Evelyn Armstrong (1)* and Cliff S. Law (2,3)
1 NIWA/University of Otago Research Centre for Oceanography, Department of Chemistry, University of Otago, Dunedin, 9016, New Zealand
2 National Institute of Water and Atmospheric Research, Greta Point, Kilbirnie, Wellington 6002, New Zealand
3 Department of Chemistry, University of Otago, Dunedin, 9016, New Zealand
Background
Climate change and ocean acidification will have major impacts on marine ecosystems and biogeochemical cycles. This will be partly dependent on the response of phytoplankton to future change as they occupy a key role in the cycling of nutrients and carbon. Current research has identified significant changes in growth rate, metabolic processes and nutrient cycling in phytoplankton that may arise in response to increasing temperature and CO2. However, the majority of studies to date have been relatively short-term and so do not consider the potential of phytoplankton to adapt to changing temperature and CO2.
Methods
We are investigating the effect of long term changes in temperature and pH on two New Zealand phytoplankton, a Pseudonitzschia sp. and an E. huxleyi strain, isolated from subantarctic water, by incubating cultures in conditions representing current and future conditions projected for the end of this century (0.3 – 0.4 decrease in pH, 3 oC increase in temperature).
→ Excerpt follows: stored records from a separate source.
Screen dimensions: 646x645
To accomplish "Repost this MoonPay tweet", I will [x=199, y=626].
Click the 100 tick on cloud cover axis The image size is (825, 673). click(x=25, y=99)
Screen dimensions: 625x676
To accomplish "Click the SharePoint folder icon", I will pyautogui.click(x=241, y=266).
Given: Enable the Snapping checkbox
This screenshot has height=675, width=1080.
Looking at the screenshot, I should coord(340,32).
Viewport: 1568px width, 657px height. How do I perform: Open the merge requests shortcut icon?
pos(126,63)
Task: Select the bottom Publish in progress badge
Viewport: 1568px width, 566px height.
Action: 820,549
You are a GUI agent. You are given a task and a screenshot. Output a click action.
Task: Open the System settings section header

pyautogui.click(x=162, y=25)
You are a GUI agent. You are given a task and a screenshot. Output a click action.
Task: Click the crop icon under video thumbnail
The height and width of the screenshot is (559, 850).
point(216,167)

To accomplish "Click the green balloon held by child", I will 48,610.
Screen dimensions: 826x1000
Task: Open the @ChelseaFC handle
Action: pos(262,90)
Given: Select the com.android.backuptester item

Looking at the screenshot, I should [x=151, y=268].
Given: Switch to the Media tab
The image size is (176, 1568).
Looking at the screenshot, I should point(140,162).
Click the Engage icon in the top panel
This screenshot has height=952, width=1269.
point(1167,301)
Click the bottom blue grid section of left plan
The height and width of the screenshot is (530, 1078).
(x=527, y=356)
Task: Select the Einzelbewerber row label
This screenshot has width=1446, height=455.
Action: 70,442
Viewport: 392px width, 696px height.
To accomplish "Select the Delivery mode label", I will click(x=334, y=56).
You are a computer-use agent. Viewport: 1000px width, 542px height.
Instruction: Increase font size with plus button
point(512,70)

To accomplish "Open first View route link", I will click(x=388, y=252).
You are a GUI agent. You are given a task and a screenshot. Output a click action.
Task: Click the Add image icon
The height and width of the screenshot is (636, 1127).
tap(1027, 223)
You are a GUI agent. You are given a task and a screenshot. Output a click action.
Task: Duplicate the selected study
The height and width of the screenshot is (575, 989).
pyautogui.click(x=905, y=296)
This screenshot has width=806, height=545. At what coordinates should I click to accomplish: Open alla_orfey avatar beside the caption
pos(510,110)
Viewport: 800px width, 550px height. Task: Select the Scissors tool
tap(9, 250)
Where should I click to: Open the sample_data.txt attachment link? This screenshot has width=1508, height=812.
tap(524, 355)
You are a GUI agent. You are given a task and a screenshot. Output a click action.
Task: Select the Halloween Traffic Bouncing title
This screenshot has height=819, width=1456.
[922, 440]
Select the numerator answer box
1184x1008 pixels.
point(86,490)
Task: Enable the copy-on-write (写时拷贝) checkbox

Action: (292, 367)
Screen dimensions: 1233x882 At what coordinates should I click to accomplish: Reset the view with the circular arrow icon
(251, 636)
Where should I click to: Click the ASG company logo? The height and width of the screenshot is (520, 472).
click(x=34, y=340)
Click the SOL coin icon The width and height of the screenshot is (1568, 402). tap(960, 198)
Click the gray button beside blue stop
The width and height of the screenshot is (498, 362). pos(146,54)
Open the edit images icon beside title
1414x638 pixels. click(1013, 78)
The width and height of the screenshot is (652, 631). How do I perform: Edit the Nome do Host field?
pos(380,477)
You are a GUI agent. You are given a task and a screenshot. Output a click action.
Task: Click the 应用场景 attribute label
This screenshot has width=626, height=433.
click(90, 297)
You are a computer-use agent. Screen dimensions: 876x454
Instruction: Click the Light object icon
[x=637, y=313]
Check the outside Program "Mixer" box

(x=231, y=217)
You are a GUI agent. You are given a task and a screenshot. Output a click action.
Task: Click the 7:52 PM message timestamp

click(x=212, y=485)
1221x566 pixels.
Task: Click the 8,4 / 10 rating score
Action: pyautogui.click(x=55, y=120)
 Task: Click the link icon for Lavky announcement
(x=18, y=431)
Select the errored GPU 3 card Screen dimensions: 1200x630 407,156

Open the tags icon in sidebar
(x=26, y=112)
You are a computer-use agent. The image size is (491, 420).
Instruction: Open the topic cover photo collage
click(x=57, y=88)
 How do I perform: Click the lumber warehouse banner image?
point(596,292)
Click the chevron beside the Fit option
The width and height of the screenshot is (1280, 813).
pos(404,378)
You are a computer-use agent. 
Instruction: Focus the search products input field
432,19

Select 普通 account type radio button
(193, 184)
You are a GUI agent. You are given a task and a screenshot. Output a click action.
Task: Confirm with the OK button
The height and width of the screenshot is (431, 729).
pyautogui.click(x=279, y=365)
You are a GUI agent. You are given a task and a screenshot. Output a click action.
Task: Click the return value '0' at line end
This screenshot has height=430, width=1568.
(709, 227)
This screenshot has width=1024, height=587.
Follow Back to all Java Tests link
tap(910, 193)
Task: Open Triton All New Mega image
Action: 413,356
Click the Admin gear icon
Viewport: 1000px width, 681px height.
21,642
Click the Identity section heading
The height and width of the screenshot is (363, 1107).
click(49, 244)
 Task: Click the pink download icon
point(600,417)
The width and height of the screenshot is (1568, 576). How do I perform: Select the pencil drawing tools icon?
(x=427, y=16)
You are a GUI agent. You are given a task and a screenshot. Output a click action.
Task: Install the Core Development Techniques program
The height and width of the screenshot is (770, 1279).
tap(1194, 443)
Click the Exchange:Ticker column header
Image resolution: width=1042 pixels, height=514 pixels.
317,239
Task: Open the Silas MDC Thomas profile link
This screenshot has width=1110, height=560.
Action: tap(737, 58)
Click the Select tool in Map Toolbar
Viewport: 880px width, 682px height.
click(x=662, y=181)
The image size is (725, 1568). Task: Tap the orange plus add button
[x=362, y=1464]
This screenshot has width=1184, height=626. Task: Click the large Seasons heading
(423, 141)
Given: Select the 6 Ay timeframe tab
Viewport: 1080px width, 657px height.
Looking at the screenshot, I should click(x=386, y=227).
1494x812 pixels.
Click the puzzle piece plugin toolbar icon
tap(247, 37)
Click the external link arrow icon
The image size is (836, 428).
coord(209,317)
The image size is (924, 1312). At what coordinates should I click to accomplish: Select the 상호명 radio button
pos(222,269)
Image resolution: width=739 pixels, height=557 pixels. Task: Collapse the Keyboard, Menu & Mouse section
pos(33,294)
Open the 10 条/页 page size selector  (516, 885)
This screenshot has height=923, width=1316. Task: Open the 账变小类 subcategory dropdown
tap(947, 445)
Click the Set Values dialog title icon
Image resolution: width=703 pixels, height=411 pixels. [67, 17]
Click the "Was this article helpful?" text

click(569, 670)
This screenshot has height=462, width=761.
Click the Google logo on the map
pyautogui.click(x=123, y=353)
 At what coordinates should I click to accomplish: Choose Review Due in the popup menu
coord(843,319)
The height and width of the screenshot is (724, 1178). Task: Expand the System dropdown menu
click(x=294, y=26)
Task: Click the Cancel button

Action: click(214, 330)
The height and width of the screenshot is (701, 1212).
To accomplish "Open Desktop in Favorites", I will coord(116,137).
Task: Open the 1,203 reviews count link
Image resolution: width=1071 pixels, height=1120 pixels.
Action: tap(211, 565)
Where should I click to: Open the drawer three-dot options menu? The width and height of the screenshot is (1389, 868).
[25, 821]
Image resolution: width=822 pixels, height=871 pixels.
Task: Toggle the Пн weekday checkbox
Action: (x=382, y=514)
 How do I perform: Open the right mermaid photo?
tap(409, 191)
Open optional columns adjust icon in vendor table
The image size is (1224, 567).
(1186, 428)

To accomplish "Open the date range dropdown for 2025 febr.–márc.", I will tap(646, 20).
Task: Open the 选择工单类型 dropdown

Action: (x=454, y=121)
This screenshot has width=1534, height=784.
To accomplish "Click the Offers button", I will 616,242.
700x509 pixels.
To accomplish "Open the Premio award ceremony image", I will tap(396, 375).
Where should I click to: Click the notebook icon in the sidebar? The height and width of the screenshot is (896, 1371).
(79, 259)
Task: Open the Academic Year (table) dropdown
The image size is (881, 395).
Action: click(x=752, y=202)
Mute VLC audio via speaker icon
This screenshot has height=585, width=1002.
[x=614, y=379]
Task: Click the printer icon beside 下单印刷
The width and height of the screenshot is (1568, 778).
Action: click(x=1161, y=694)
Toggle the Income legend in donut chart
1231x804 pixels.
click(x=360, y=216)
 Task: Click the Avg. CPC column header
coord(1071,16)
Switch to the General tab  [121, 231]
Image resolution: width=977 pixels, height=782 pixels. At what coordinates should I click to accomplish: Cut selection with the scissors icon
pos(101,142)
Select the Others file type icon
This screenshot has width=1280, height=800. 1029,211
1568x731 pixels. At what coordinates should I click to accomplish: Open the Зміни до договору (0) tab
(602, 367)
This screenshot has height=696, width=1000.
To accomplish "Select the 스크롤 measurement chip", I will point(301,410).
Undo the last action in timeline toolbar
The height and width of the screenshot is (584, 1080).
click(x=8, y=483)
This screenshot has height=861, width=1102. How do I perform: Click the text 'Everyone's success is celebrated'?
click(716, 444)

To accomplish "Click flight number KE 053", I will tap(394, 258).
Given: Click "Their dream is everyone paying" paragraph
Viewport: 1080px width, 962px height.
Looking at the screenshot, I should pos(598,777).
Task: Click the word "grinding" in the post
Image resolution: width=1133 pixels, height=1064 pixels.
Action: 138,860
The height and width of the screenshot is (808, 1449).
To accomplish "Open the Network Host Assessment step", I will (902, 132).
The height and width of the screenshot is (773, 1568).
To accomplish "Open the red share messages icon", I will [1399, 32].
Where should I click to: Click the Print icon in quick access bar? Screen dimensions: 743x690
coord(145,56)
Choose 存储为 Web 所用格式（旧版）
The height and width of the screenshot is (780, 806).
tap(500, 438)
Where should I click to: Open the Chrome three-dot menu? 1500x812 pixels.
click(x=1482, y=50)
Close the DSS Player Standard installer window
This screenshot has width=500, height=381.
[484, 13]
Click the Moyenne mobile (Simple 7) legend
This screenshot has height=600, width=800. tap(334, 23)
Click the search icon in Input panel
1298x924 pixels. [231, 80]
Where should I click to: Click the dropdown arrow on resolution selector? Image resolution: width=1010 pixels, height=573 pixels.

The pH of the future culture medium is set using 10% CO2 prior to cells being added, and maintained in all cultures by continuous supply to the headspace of air mixtures with CO2 levels at 380 ppm for current conditions or 750 ppm for future conditions. Cells from the first cultures were harvested to provide baseline values and cell parameters, with follow-up analysis after 4 – 5 months incubation (110 – 120 generations). In addition, cells were cross – inoculated from current to future conditions, and vice versa, to examine adaptation potential.
Findings
Preliminary results indicate changes in diatom growth rate and size whereas cellular chlorophyll remained constant in both treatments, with cellular phosphate increasing under future conditions. Current and future results will be assessed in terms of the implications for future biogeochemical cycles and phytoplankton composition.